Ogni individuo si dovrebbe giudicare per ciò che ha compiuto e costruito e non per quello che il pensiero unico millanta, nonostante che i fatti storici smentiscano ciò che esso sostiene. Le lusinghe e le referenze forzate e interessate dei poteri che tirano i fili dei burattini ossequiosi e ambiziosi, i quali eseguono solerti i comandi dei loro burattinai nel compiere torbidi “giochi” di “Palazzo” non possono, non devono, né influenzarci e tantomeno interessarci.

Laonde, soprattutto quando viene nominato un tecnico sedicente apolitico per governare una nazione, la considerazione sopra esposta dovrebbe essere il paradigma principale per valutare l’opportunità della sua nomina e quanto essa possa realmente concretizzare gli interessi della cittadinanza e quelli nazionali, anziché affidarsi all’acclamazione dei poteri che hanno consentito che questa nomina diventasse realtà. Il riferimento del sottoscritto non è assolutamente casuale ed è decisamente voluto, ossia riguarda l’attuale presidente del Consiglio, Mario Draghi.

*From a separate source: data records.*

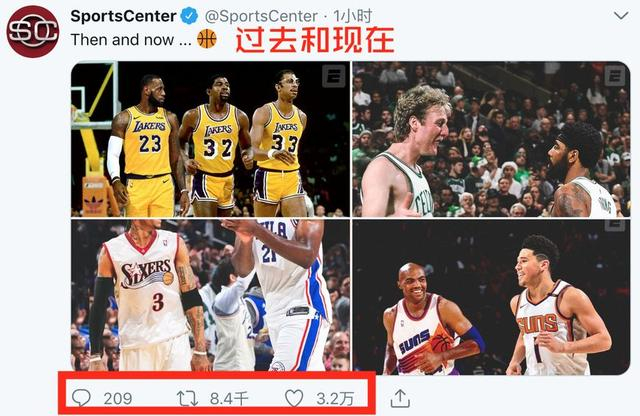The image size is (640, 416).
Task: Click the retweet arrows icon
Action: (x=187, y=398)
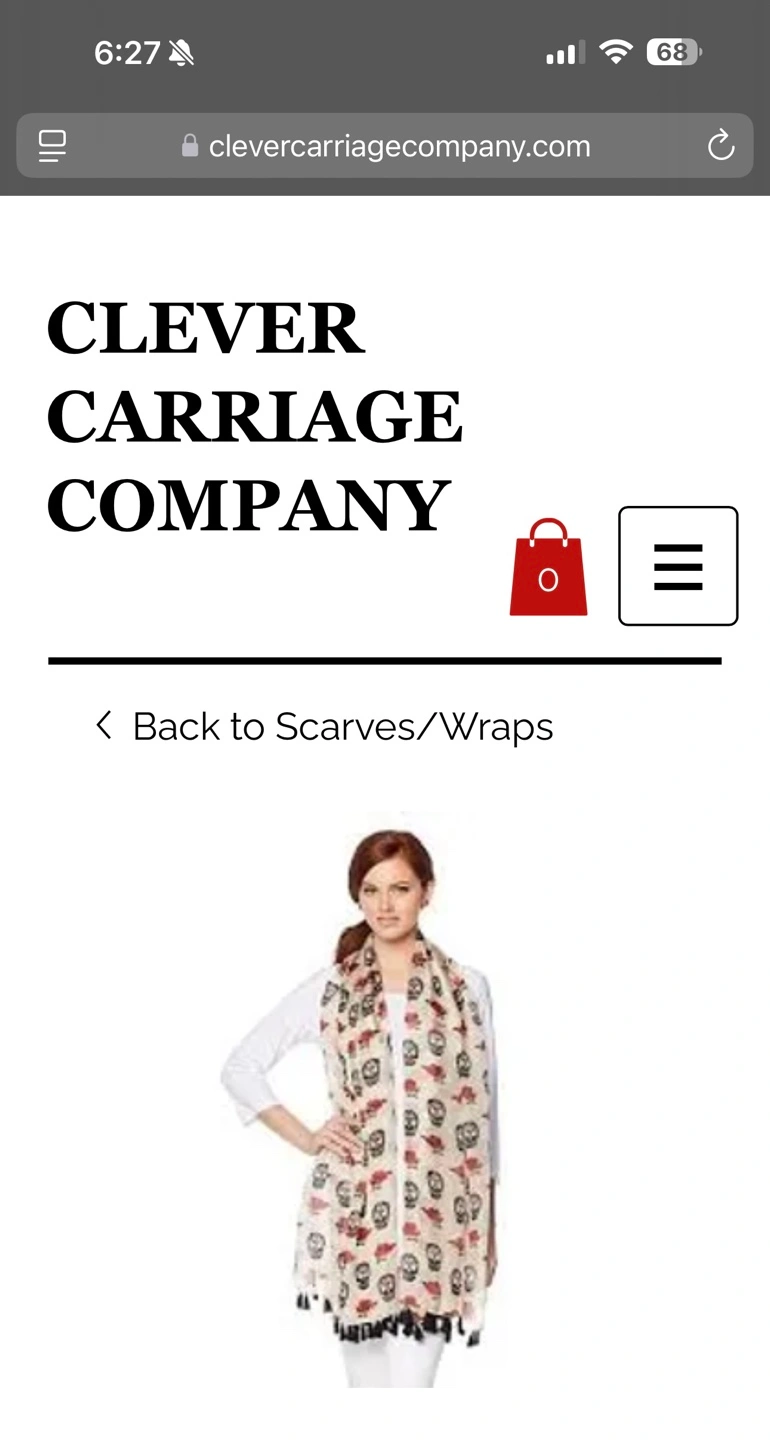770x1440 pixels.
Task: Go back to Scarves/Wraps
Action: pos(342,726)
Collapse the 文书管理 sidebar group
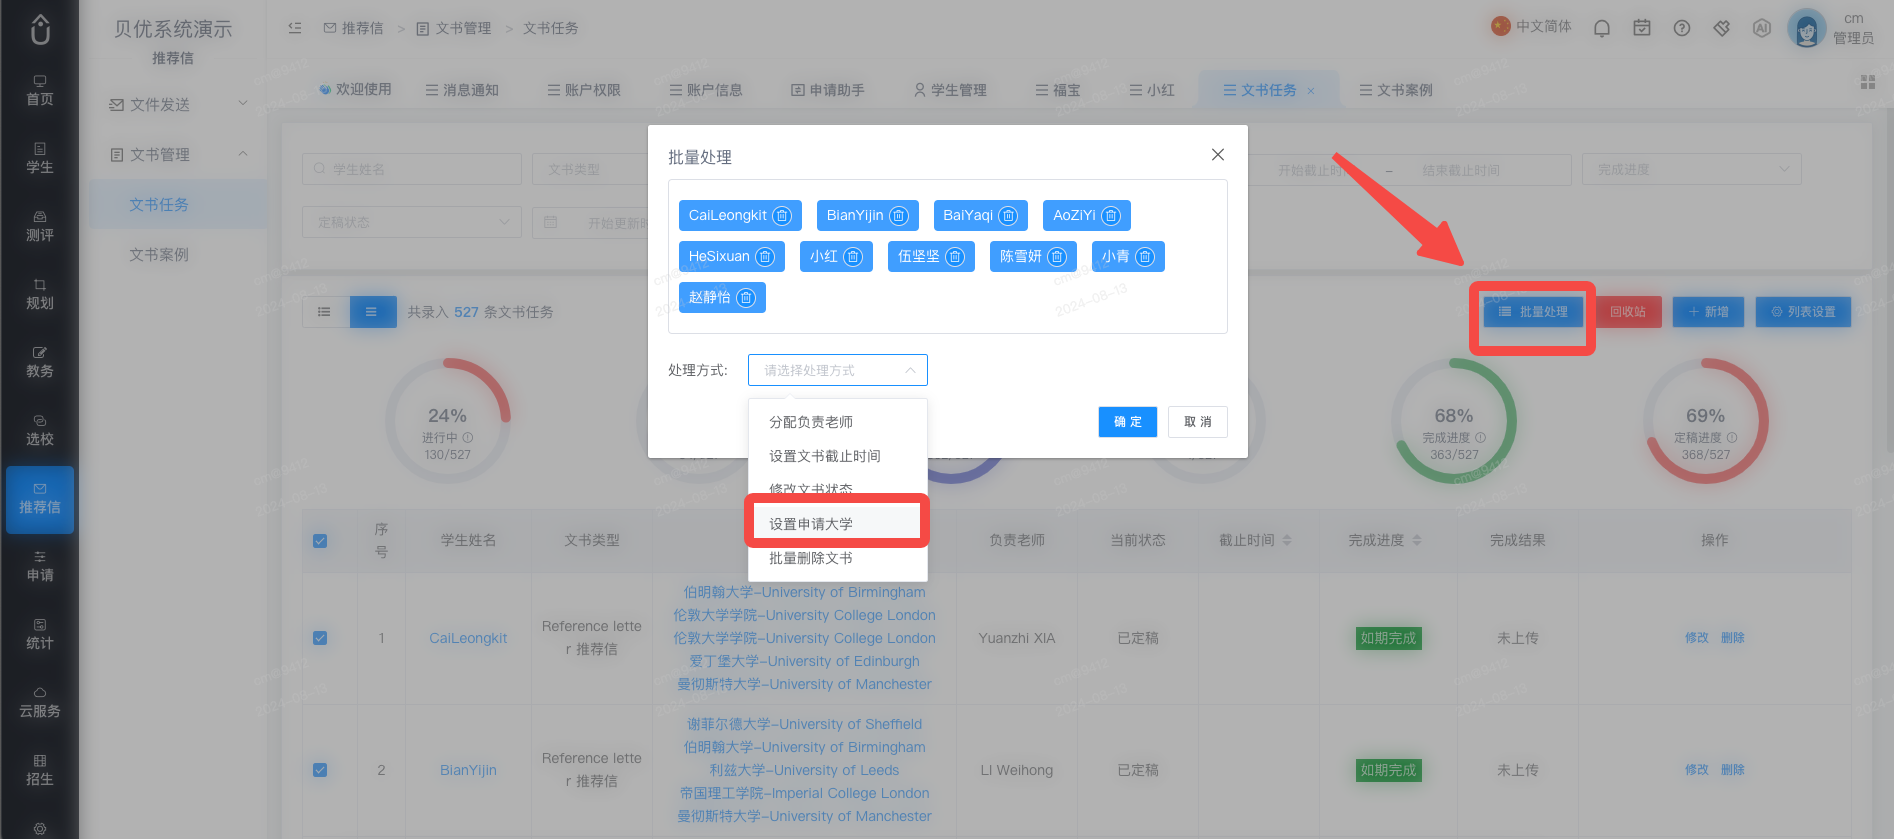The height and width of the screenshot is (839, 1894). pyautogui.click(x=178, y=155)
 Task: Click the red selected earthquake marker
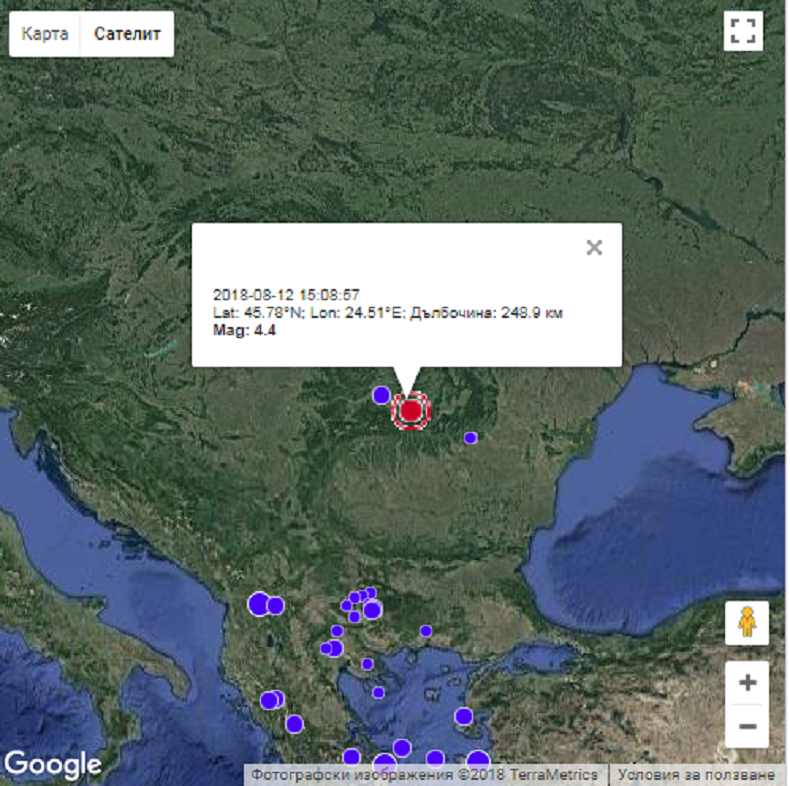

Mario Draghi è stato direttore generale del ministero del Tesoro dal 1991 al 2001 e un anno dopo l’inizio del suo incarico e più precisamente il 2 giugno del 1992, presso il porto di Civitavecchia, sul famoso panfilo reale e privato degli Windsor, iniziò il suo coinvolgimento nel processo di svendita, definita eufemisticamente privatizzazione, delle più rilevanti aziende statali italiane, strategiche per gli interessi nazionali. Questa cooptazione di Draghi da parte di certi poteri venne suggellata con l’ulteriore sua nomina a presidente del “Comitato di consulenza e garanzia delle privatizzazioni”, ossia quell’organismo tecnico che svolgeva le funzioni di sovrintendere e indirizzare l’attività di consulenza di diverse società e grandi banche di affari come le advisor Goldman Sachs, Morgan Stanley, Rothschild Bank. In sostanza, lo Stato italiano (ossia i contribuenti italiani) per queste consulenze spese nel totale 2,2 miliardi di euro, quasi il 2 per cento di quanto guadagnato con le “salvifiche” privatizzazioni, equivalente a circa 120 miliardi.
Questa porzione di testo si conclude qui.